◆ **Problem**
Format every line of the data below as a JSON list of strings, one string per line, leaving out blank lines.

# # # # # # #

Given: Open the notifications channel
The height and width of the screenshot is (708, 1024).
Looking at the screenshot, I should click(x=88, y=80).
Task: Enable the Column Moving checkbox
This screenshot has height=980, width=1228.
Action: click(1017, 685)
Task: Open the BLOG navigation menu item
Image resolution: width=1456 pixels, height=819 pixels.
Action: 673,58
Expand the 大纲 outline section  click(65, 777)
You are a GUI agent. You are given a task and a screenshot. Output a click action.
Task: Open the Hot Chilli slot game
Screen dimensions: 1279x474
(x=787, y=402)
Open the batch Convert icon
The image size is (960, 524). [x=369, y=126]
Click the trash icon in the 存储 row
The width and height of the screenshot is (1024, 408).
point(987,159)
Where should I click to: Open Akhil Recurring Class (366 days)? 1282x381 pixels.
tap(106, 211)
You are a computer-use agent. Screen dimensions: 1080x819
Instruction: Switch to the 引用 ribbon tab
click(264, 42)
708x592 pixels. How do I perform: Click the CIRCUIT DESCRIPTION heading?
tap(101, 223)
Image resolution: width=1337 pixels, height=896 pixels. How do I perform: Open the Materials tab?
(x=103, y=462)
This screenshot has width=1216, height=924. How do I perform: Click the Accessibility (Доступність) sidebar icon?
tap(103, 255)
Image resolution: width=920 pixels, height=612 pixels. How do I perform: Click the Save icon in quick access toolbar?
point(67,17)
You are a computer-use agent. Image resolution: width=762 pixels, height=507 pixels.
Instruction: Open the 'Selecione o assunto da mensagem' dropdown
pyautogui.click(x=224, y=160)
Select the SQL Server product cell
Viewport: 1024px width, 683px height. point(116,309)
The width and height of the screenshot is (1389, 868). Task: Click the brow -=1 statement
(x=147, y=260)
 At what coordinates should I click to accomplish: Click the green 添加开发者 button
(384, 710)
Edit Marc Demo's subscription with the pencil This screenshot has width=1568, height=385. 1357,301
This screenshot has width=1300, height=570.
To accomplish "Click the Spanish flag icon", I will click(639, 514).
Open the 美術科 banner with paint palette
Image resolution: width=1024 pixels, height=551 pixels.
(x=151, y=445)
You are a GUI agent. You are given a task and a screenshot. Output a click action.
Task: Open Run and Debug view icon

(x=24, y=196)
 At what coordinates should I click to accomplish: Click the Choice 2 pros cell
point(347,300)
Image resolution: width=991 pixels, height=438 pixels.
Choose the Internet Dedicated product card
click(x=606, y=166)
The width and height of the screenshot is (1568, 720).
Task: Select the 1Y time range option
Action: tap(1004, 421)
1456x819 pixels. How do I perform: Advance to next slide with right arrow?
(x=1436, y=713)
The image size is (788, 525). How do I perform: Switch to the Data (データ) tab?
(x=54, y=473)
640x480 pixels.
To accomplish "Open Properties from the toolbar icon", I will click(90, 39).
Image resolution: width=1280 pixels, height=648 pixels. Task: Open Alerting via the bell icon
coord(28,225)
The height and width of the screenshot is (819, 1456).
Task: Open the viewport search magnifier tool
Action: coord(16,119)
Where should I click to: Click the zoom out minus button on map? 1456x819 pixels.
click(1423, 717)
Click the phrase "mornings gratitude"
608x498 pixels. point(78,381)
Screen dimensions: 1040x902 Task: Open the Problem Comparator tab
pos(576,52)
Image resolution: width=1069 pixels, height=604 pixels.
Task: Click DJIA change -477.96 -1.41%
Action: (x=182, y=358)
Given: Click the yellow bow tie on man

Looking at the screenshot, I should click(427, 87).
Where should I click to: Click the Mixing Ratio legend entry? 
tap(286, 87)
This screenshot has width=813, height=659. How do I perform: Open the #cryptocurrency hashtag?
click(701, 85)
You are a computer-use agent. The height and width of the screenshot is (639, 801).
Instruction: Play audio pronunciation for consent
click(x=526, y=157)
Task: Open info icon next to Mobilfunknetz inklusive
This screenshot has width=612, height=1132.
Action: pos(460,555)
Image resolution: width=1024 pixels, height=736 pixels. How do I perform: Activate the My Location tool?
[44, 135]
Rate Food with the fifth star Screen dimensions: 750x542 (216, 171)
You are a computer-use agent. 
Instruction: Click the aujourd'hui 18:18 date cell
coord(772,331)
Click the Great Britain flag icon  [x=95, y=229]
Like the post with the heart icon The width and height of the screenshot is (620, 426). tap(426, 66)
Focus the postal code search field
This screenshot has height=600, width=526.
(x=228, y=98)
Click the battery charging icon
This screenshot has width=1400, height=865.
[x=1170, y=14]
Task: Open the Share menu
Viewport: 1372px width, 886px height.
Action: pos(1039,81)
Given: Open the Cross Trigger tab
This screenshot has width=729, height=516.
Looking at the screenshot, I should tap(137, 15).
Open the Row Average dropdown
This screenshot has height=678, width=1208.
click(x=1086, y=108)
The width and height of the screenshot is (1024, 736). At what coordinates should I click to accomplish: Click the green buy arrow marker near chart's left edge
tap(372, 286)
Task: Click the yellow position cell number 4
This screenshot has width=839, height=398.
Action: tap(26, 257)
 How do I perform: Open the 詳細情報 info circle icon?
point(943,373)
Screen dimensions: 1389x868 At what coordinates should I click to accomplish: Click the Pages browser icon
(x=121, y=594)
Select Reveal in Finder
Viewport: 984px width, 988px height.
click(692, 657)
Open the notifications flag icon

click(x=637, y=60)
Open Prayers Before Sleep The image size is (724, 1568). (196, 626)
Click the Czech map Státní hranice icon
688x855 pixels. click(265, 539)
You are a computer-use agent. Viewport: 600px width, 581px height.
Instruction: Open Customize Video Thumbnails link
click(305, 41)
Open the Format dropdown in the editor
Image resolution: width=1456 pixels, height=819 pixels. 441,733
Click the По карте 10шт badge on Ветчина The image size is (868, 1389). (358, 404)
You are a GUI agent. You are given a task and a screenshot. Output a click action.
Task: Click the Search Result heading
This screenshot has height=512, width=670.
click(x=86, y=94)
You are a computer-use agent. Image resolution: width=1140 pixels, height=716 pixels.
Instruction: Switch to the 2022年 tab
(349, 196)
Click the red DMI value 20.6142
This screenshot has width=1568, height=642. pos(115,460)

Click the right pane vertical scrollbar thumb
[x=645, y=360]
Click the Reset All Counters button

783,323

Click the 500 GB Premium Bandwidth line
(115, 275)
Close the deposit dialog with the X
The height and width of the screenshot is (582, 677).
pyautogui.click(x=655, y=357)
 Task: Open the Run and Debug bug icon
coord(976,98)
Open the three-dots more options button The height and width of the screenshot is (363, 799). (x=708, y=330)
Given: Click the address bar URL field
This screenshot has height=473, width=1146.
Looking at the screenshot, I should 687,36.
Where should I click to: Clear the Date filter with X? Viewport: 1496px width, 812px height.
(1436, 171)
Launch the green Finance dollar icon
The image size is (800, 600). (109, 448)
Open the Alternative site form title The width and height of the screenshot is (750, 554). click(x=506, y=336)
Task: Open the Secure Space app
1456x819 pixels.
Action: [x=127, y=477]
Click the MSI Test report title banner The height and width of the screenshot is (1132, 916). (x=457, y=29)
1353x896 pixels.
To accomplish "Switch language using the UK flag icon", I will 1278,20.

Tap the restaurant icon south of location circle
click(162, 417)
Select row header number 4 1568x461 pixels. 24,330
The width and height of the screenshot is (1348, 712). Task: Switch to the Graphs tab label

# # # # # # #

◆ **Answer**
[
  "Given: Open the notifications channel",
  "The height and width of the screenshot is (708, 1024).",
  "Looking at the screenshot, I should click(x=88, y=80).",
  "Task: Enable the Column Moving checkbox",
  "This screenshot has height=980, width=1228.",
  "Action: click(1017, 685)",
  "Task: Open the BLOG navigation menu item",
  "Image resolution: width=1456 pixels, height=819 pixels.",
  "Action: 673,58",
  "Expand the 大纲 outline section  click(65, 777)",
  "You are a GUI agent. You are given a task and a screenshot. Output a click action.",
  "Task: Open the Hot Chilli slot game",
  "Screen dimensions: 1279x474",
  "(x=787, y=402)",
  "Open the batch Convert icon",
  "The image size is (960, 524). [x=369, y=126]",
  "Click the trash icon in the 存储 row",
  "The width and height of the screenshot is (1024, 408).",
  "point(987,159)",
  "Where should I click to: Open Akhil Recurring Class (366 days)? 1282x381 pixels.",
  "tap(106, 211)",
  "You are a computer-use agent. Screen dimensions: 1080x819",
  "Instruction: Switch to the 引用 ribbon tab",
  "click(264, 42)",
  "708x592 pixels. How do I perform: Click the CIRCUIT DESCRIPTION heading?",
  "tap(101, 223)",
  "Image resolution: width=1337 pixels, height=896 pixels. How do I perform: Open the Materials tab?",
  "(x=103, y=462)",
  "This screenshot has width=1216, height=924. How do I perform: Click the Accessibility (Доступність) sidebar icon?",
  "tap(103, 255)",
  "Image resolution: width=920 pixels, height=612 pixels. How do I perform: Click the Save icon in quick access toolbar?",
  "point(67,17)",
  "You are a computer-use agent. Image resolution: width=762 pixels, height=507 pixels.",
  "Instruction: Open the 'Selecione o assunto da mensagem' dropdown",
  "pyautogui.click(x=224, y=160)",
  "Select the SQL Server product cell",
  "Viewport: 1024px width, 683px height. point(116,309)",
  "The width and height of the screenshot is (1389, 868). Task: Click the brow -=1 statement",
  "(x=147, y=260)",
  " At what coordinates should I click to accomplish: Click the green 添加开发者 button",
  "(384, 710)",
  "Edit Marc Demo's subscription with the pencil This screenshot has width=1568, height=385. 1357,301",
  "This screenshot has width=1300, height=570.",
  "To accomplish \"Click the Spanish flag icon\", I will click(639, 514).",
  "Open the 美術科 banner with paint palette",
  "Image resolution: width=1024 pixels, height=551 pixels.",
  "(x=151, y=445)",
  "You are a GUI agent. You are given a task and a screenshot. Output a click action.",
  "Task: Open Run and Debug view icon",
  "(x=24, y=196)",
  " At what coordinates should I click to accomplish: Click the Choice 2 pros cell",
  "point(347,300)",
  "Image resolution: width=991 pixels, height=438 pixels.",
  "Choose the Internet Dedicated product card",
  "click(x=606, y=166)",
  "The width and height of the screenshot is (1568, 720).",
  "Task: Select the 1Y time range option",
  "Action: tap(1004, 421)",
  "1456x819 pixels. How do I perform: Advance to next slide with right arrow?",
  "(x=1436, y=713)",
  "The image size is (788, 525). How do I perform: Switch to the Data (データ) tab?",
  "(x=54, y=473)",
  "640x480 pixels.",
  "To accomplish \"Open Properties from the toolbar icon\", I will click(90, 39).",
  "Image resolution: width=1280 pixels, height=648 pixels. Task: Open Alerting via the bell icon",
  "coord(28,225)",
  "The height and width of the screenshot is (819, 1456).",
  "Task: Open the viewport search magnifier tool",
  "Action: coord(16,119)",
  "Where should I click to: Click the zoom out minus button on map? 1456x819 pixels.",
  "click(1423, 717)",
  "Click the phrase \"mornings gratitude\"",
  "608x498 pixels. point(78,381)",
  "Screen dimensions: 1040x902 Task: Open the Problem Comparator tab",
  "pos(576,52)",
  "Image resolution: width=1069 pixels, height=604 pixels.",
  "Task: Click DJIA change -477.96 -1.41%",
  "Action: (x=182, y=358)",
  "Given: Click the yellow bow tie on man",
  "Looking at the screenshot, I should click(427, 87).",
  "Where should I click to: Click the Mixing Ratio legend entry? ",
  "tap(286, 87)",
  "This screenshot has width=813, height=659. How do I perform: Open the #cryptocurrency hashtag?",
  "click(701, 85)",
  "You are a computer-use agent. The height and width of the screenshot is (639, 801).",
  "Instruction: Play audio pronunciation for consent",
  "click(x=526, y=157)",
  "Task: Open info icon next to Mobilfunknetz inklusive",
  "This screenshot has width=612, height=1132.",
  "Action: pos(460,555)",
  "Image resolution: width=1024 pixels, height=736 pixels. How do I perform: Activate the My Location tool?",
  "[44, 135]",
  "Rate Food with the fifth star Screen dimensions: 750x542 (216, 171)",
  "You are a computer-use agent. ",
  "Instruction: Click the aujourd'hui 18:18 date cell",
  "coord(772,331)",
  "Click the Great Britain flag icon  [x=95, y=229]",
  "Like the post with the heart icon The width and height of the screenshot is (620, 426). tap(426, 66)",
  "Focus the postal code search field",
  "This screenshot has height=600, width=526.",
  "(x=228, y=98)",
  "Click the battery charging icon",
  "This screenshot has width=1400, height=865.",
  "[x=1170, y=14]",
  "Task: Open the Share menu",
  "Viewport: 1372px width, 886px height.",
  "Action: pos(1039,81)",
  "Given: Open the Cross Trigger tab",
  "This screenshot has width=729, height=516.",
  "Looking at the screenshot, I should tap(137, 15).",
  "Open the Row Average dropdown",
  "This screenshot has height=678, width=1208.",
  "click(x=1086, y=108)",
  "The width and height of the screenshot is (1024, 736). At what coordinates should I click to accomplish: Click the green buy arrow marker near chart's left edge",
  "tap(372, 286)",
  "Task: Click the yellow position cell number 4",
  "This screenshot has width=839, height=398.",
  "Action: tap(26, 257)",
  " How do I perform: Open the 詳細情報 info circle icon?",
  "point(943,373)",
  "Screen dimensions: 1389x868 At what coordinates should I click to accomplish: Click the Pages browser icon",
  "(x=121, y=594)",
  "Select Reveal in Finder",
  "Viewport: 984px width, 988px height.",
  "click(692, 657)",
  "Open the notifications flag icon",
  "click(x=637, y=60)",
  "Open Prayers Before Sleep The image size is (724, 1568). (196, 626)",
  "Click the Czech map Státní hranice icon",
  "688x855 pixels. click(265, 539)",
  "You are a computer-use agent. Viewport: 600px width, 581px height.",
  "Instruction: Open Customize Video Thumbnails link",
  "click(305, 41)",
  "Open the Format dropdown in the editor",
  "Image resolution: width=1456 pixels, height=819 pixels. 441,733",
  "Click the По карте 10шт badge on Ветчина The image size is (868, 1389). (358, 404)",
  "You are a GUI agent. You are given a task and a screenshot. Output a click action.",
  "Task: Click the Search Result heading",
  "This screenshot has height=512, width=670.",
  "click(x=86, y=94)",
  "You are a computer-use agent. Image resolution: width=1140 pixels, height=716 pixels.",
  "Instruction: Switch to the 2022年 tab",
  "(349, 196)",
  "Click the red DMI value 20.6142",
  "This screenshot has width=1568, height=642. pos(115,460)",
  "Click the right pane vertical scrollbar thumb",
  "[x=645, y=360]",
  "Click the Reset All Counters button",
  "783,323",
  "Click the 500 GB Premium Bandwidth line",
  "(115, 275)",
  "Close the deposit dialog with the X",
  "The height and width of the screenshot is (582, 677).",
  "pyautogui.click(x=655, y=357)",
  " Task: Open the Run and Debug bug icon",
  "coord(976,98)",
  "Open the three-dots more options button The height and width of the screenshot is (363, 799). (x=708, y=330)",
  "Given: Click the address bar URL field",
  "This screenshot has height=473, width=1146.",
  "Looking at the screenshot, I should 687,36.",
  "Where should I click to: Clear the Date filter with X? Viewport: 1496px width, 812px height.",
  "(1436, 171)",
  "Launch the green Finance dollar icon",
  "The image size is (800, 600). (109, 448)",
  "Open the Alternative site form title The width and height of the screenshot is (750, 554). click(x=506, y=336)",
  "Task: Open the Secure Space app",
  "1456x819 pixels.",
  "Action: [x=127, y=477]",
  "Click the MSI Test report title banner The height and width of the screenshot is (1132, 916). (x=457, y=29)",
  "1353x896 pixels.",
  "To accomplish \"Switch language using the UK flag icon\", I will 1278,20.",
  "Tap the restaurant icon south of location circle",
  "click(162, 417)",
  "Select row header number 4 1568x461 pixels. 24,330",
  "The width and height of the screenshot is (1348, 712). Task: Switch to the Graphs tab label"
]